The semantic design rules are developed to represent the denotation of elements and the relationships between these elements. Under the scope of BIM-SPEED project, semantics are useful to ‘translate’ experts’ knowledge about buildings regulations into a language that can be understandable by data experts. Once this knowledge is translated to a computer-based language, the rules are accommodated to the model checker tool, where an automatic regulation compliance checking is performed. The purpose of the checking process is to warn the users for possible failures, as well as to propose them alternative renovation objects that comply with the rules and can be integrated to their designs.
The design rules focus on the most typical elements for renovation in a residential building, covering the building envelope (roof, wall, windows), HVAC systems (boiler replacement, wall radiators) and common use elements such as stairs and corridors. The semantics include information on four basic criteria: thermal and acoustic comfort, fire safety and accessibility.
The use-case description is summarized as:
Table 1: Description of the use-case
The main objectives of the compliance checking concept is to inform the designer about possible errors, as well as guide them to consider a larger range of realistic solutions than is practical without this support.
The overall objective is to check the 3D model and decide whether it complies with the semantic design rules. Based on that, similar to a ‘’vehicle’’, the model can proceed (Go) or not (No) to the BIM-SPEED speedway.

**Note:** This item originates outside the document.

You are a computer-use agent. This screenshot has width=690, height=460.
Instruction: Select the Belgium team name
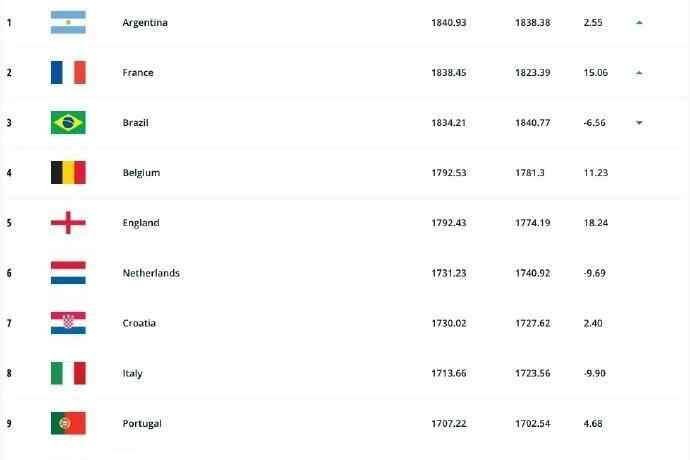[x=140, y=173]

To achieve the checking, additional property sets are imported to the existing 3D model, subject to checking by the model checker and a report is generated to inform the user whether all custom attributes exist and contain data, if the objects comply with the design rules and whether additional objects of BIM-SPEED database can be found to comply with the design rules.

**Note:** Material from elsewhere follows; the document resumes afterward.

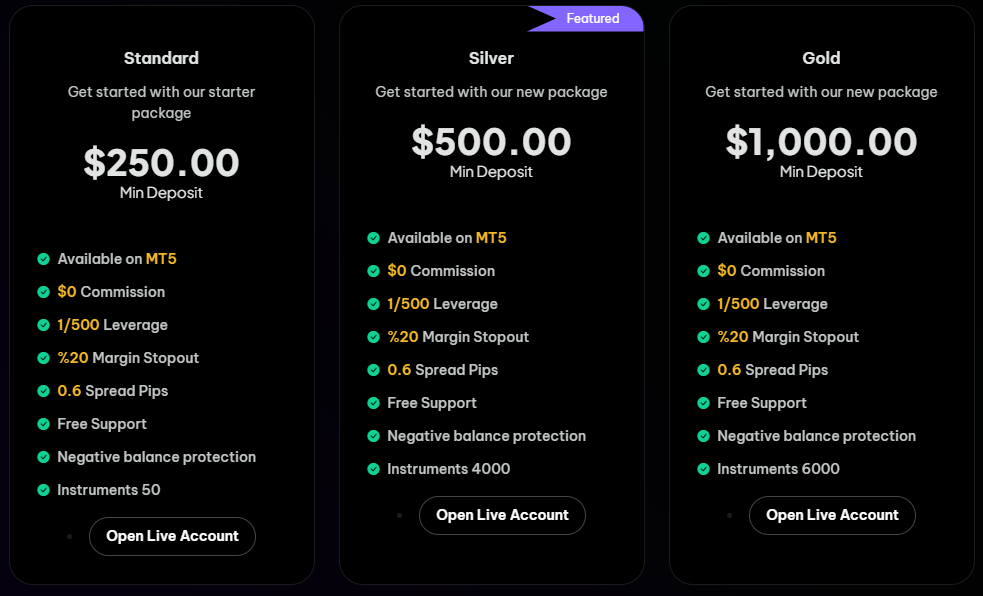Open Live Account for Gold plan
The image size is (983, 596).
coord(832,515)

Nevertheless, the possibility exists to describe the same information in numerous ways, thus same rules can vary depending on the point of focus. Additionally, BIM SPEED partners have different backgrounds and experience in various countries. Beside the advantages of such variation, it has been challenging to interpret and describe design rules in a homogenous way that is also machine-readable. As a result, it is difficult to guarantee the completeness and the precision of rule sets.
Future Work:
Yet future work can be performed to define a common standardized framework for all BIM SPEED partners. In addition, future research is required regarding the way to model regulatory documents of the building industry using a semantic-based approach. Future work can focus on integrating in a BIM software both the model checker tool, as well as the BIM-SPEED database. By doing so, the user would potentially run the model checking without using external tool and would be able to input alternative objects that comply using the BIM-SPEED database (i.e. as a plug-in).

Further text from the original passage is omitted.